Sensitive case handling
Designated concern types can be restricted so they're only visible to authorized roles, and notifications about them are written to reveal as little as possible.
Tenant separation
The platform is multi-tenant. Each hotel resolves to its own space, and data access is scoped per property to keep one hotel's information separate from another's.
Data minimization
We aim to collect and surface only what's needed. For example, alerts about restricted cases avoid including guest details.
Activity logging
Key actions on a case are recorded, giving managers an activity history of how a concern was handled over time.
Access controls
Application files and storage are kept out of the public web path, and forms are protected against cross-site request forgery.
Backups
Backups depend on your hosting and deployment. We'll discuss what's available for your environment rather than promise a one-size-fits-all guarantee.
Encrypted connections
The service is intended to be served only over encrypted (HTTPS) connections so login and case data don't travel in plain text.
How we treat guest concern records
Guest concern records — complaints, follow-up notes, compensation records, incident notes, escalation history, and case history — can include sensitive operational information. We treat them as confidential customer data, and access controls are central to how the Service is built.

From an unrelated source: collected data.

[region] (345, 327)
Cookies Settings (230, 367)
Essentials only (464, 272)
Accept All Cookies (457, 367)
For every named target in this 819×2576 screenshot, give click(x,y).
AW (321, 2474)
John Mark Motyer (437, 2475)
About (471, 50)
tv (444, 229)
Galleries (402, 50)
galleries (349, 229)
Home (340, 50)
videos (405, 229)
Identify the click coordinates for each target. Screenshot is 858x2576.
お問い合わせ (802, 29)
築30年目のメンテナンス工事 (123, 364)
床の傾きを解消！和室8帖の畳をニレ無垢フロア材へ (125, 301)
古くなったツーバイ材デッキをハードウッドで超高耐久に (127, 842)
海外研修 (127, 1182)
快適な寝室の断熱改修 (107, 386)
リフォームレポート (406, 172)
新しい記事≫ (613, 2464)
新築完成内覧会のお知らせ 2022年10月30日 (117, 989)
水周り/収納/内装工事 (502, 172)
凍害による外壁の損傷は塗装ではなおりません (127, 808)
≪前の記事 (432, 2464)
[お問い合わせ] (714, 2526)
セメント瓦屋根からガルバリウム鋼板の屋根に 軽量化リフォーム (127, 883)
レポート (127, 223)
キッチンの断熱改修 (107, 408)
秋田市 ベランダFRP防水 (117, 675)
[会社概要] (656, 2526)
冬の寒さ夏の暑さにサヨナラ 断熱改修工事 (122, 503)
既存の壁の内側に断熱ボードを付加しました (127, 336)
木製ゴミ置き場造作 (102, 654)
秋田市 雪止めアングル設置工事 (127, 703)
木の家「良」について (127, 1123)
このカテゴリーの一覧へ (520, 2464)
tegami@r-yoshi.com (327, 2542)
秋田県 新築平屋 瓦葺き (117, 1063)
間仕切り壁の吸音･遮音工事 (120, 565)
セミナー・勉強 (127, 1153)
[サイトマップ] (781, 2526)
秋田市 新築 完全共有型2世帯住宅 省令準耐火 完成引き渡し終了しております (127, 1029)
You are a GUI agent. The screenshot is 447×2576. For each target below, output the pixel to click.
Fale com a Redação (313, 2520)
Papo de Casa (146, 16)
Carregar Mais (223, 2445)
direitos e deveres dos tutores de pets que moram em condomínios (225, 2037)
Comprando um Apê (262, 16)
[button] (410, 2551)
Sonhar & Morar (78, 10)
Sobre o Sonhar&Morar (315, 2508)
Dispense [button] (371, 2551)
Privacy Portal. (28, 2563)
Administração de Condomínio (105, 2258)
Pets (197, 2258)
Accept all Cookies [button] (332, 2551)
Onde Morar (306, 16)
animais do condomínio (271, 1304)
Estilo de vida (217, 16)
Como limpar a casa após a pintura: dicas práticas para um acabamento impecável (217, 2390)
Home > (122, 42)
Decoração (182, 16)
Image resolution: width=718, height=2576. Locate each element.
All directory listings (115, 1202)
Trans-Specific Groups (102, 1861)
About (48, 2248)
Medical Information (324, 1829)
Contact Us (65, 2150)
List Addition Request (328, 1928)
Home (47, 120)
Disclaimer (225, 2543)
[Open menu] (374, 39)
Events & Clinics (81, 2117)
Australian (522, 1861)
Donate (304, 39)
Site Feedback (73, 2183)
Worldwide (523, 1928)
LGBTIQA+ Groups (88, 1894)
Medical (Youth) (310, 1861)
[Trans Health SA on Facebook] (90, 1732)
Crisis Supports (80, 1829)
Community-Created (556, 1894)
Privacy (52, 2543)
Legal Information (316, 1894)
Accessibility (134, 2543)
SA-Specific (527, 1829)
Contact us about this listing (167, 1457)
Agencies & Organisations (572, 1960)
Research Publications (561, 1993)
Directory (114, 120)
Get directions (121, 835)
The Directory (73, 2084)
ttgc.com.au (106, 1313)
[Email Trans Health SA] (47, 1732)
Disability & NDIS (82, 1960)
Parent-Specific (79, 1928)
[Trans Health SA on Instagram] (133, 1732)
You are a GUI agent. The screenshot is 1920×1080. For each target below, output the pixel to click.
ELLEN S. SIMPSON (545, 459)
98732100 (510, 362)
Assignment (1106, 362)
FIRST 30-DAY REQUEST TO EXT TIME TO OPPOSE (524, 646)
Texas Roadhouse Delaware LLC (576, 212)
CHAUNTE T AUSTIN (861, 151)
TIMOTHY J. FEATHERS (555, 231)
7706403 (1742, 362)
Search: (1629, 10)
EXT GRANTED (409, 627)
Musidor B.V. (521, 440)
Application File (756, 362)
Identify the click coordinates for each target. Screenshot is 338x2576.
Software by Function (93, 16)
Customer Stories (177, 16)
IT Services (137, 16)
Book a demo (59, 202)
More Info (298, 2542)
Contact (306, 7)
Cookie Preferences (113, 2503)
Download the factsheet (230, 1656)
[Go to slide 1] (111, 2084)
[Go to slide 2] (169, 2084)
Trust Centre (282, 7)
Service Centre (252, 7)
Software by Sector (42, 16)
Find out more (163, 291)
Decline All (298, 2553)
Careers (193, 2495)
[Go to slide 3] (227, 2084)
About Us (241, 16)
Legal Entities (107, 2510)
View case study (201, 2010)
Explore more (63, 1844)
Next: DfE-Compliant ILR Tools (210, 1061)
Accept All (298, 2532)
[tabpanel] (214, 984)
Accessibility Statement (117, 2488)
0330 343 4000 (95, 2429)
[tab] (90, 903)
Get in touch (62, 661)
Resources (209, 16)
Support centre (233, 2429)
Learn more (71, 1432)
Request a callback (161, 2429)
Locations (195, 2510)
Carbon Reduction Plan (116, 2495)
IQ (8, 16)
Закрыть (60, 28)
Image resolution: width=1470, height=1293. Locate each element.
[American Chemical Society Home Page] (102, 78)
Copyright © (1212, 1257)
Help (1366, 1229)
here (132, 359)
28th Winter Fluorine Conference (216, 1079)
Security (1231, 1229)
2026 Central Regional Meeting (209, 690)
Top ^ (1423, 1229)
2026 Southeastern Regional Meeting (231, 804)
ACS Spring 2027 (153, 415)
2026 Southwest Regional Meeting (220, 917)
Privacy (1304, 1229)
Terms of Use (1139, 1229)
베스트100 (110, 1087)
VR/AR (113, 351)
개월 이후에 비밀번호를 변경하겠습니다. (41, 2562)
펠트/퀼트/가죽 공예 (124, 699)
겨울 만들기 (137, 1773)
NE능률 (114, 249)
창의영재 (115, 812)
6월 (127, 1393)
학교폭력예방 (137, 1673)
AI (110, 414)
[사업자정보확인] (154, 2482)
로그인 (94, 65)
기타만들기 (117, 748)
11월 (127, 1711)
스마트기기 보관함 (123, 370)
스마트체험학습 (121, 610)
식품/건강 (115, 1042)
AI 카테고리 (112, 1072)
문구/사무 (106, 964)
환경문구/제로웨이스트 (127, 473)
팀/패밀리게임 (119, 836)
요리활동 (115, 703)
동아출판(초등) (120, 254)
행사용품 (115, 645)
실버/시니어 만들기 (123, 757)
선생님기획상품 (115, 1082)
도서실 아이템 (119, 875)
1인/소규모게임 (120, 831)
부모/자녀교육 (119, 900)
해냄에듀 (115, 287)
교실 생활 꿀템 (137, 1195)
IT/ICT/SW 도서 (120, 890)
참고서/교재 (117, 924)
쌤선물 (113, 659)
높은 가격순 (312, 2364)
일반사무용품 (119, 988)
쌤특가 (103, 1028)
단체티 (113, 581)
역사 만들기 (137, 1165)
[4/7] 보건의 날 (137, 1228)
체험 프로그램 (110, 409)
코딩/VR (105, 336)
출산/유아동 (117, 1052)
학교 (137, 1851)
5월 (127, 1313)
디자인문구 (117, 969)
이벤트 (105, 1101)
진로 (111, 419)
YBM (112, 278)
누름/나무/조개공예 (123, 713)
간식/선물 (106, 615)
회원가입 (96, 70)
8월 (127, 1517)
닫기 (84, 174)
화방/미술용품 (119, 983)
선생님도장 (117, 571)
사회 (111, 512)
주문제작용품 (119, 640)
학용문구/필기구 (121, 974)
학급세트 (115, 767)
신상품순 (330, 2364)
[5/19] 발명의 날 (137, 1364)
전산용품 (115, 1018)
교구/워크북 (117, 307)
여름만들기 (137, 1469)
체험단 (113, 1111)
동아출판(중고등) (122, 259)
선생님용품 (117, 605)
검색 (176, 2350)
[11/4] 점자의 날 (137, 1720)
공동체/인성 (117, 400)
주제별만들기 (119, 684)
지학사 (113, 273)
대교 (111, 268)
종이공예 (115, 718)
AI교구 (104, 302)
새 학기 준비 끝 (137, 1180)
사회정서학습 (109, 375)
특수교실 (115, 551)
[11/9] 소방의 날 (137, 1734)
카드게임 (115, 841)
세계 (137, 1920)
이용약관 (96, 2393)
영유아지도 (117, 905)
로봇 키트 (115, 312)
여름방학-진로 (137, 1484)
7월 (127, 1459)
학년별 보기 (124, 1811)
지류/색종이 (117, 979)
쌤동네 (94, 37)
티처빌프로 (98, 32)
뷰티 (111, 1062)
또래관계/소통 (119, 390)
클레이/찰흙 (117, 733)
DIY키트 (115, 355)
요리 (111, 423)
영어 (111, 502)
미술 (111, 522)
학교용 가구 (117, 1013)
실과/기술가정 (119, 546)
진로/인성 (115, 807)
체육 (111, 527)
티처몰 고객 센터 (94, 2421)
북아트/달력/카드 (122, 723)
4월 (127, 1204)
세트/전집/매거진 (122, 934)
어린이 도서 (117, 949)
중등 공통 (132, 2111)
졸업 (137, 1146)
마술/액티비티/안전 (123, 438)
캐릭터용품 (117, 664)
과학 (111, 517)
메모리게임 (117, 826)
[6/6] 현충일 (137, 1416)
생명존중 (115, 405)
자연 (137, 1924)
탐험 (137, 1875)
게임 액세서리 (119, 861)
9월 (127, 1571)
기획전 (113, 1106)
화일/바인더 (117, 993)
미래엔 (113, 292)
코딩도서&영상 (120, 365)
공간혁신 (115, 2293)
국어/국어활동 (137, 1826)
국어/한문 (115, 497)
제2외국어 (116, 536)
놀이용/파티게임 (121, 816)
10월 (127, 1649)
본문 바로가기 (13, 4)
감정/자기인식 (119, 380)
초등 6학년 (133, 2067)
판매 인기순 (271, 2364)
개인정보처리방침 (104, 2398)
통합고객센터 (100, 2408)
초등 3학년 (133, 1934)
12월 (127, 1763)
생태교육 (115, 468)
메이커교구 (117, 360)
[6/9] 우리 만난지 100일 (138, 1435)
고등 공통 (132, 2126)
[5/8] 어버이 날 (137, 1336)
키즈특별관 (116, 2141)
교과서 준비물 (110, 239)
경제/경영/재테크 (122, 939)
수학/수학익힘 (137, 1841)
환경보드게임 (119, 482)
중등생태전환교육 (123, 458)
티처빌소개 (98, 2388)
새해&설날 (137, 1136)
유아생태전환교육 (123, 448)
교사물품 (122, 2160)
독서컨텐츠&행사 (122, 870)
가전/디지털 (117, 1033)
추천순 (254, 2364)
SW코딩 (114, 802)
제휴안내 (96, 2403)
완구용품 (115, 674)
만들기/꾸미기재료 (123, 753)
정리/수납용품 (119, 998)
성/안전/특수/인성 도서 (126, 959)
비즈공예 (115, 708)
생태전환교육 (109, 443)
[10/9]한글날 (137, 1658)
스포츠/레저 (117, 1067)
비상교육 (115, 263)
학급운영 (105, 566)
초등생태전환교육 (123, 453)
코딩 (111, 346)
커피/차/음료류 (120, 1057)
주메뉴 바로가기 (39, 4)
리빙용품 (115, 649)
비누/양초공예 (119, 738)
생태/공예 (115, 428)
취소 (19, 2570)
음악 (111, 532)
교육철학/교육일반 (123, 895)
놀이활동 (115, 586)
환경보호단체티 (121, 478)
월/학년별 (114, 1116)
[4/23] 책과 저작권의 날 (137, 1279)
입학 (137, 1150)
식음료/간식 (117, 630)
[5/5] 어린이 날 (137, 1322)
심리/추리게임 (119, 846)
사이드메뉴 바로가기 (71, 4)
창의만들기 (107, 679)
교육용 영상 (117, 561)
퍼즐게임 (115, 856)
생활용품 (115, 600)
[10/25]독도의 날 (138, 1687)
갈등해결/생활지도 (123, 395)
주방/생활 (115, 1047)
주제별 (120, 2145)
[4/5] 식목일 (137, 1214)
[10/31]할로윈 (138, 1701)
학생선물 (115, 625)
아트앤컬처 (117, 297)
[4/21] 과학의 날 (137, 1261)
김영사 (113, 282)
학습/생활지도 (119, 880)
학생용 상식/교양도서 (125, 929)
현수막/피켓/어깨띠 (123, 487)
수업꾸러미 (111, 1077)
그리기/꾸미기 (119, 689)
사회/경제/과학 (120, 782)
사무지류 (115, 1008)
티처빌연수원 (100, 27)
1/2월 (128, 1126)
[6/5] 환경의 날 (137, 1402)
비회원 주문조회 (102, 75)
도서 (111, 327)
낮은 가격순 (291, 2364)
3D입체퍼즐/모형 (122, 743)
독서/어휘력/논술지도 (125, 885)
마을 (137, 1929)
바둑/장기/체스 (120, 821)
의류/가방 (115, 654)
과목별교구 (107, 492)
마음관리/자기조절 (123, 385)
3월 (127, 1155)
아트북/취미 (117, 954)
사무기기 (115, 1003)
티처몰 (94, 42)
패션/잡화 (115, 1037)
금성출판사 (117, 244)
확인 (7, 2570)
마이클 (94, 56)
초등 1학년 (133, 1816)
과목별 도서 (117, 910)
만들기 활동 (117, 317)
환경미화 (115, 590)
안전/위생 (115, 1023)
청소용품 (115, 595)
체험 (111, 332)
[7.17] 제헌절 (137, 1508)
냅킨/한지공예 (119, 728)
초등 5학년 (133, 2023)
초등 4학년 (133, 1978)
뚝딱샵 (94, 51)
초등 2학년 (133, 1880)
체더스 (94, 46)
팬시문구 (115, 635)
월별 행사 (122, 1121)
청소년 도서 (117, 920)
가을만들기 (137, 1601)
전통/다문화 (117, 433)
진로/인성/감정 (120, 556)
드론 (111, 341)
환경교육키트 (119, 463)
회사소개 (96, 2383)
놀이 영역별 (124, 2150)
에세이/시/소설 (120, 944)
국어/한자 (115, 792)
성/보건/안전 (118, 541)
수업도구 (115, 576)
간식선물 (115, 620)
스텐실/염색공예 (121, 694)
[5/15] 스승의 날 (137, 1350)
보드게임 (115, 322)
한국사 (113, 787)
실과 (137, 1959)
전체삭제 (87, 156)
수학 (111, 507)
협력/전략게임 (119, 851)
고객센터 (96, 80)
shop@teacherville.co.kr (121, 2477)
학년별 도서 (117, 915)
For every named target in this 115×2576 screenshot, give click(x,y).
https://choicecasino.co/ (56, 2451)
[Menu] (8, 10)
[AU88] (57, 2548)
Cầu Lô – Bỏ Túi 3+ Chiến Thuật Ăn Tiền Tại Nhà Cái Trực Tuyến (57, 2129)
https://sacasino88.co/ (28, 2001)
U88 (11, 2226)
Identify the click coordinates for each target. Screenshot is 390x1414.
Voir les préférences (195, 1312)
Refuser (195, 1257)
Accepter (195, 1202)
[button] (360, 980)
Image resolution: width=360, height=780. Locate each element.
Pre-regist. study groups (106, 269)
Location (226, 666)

- Access follows roles. Within your account, who can see what follows the roles and permissions you configure. Designated sensitive concern types can be restricted so they are visible only to authorized roles.
- Separation between customers. Each hotel operates in a separate tenant environment, and records from one customer organization are not made available to another customer organization through the Service. Within a multi-property organization, access follows the roles and property permissions that organization configures. Standard plans use logical separation in a shared, access-controlled environment.
- Limited internal access. Access by MyHotelCare personnel is limited to authorized individuals with a legitimate need to operate, secure, maintain, support, configure, troubleshoot, repair, migrate, or investigate issues affecting the Service, or to comply with legal obligations. We do not browse customer case records casually, and we do not sell customer data or use identifiable case details in marketing without written permission.
- Customer-specific terms. Where your organization requires it, confidentiality, security, retention, and data-handling commitments can be documented in a pilot agreement, order form, mutual NDA, or data processing addendum.
Security is an ongoing practice, not a one-time checkbox. No system is free from all risk, and we describe what is built in today honestly rather than overstating it. For how this connects to your data rights, see our Privacy Policy and Confidentiality & Data Handling page.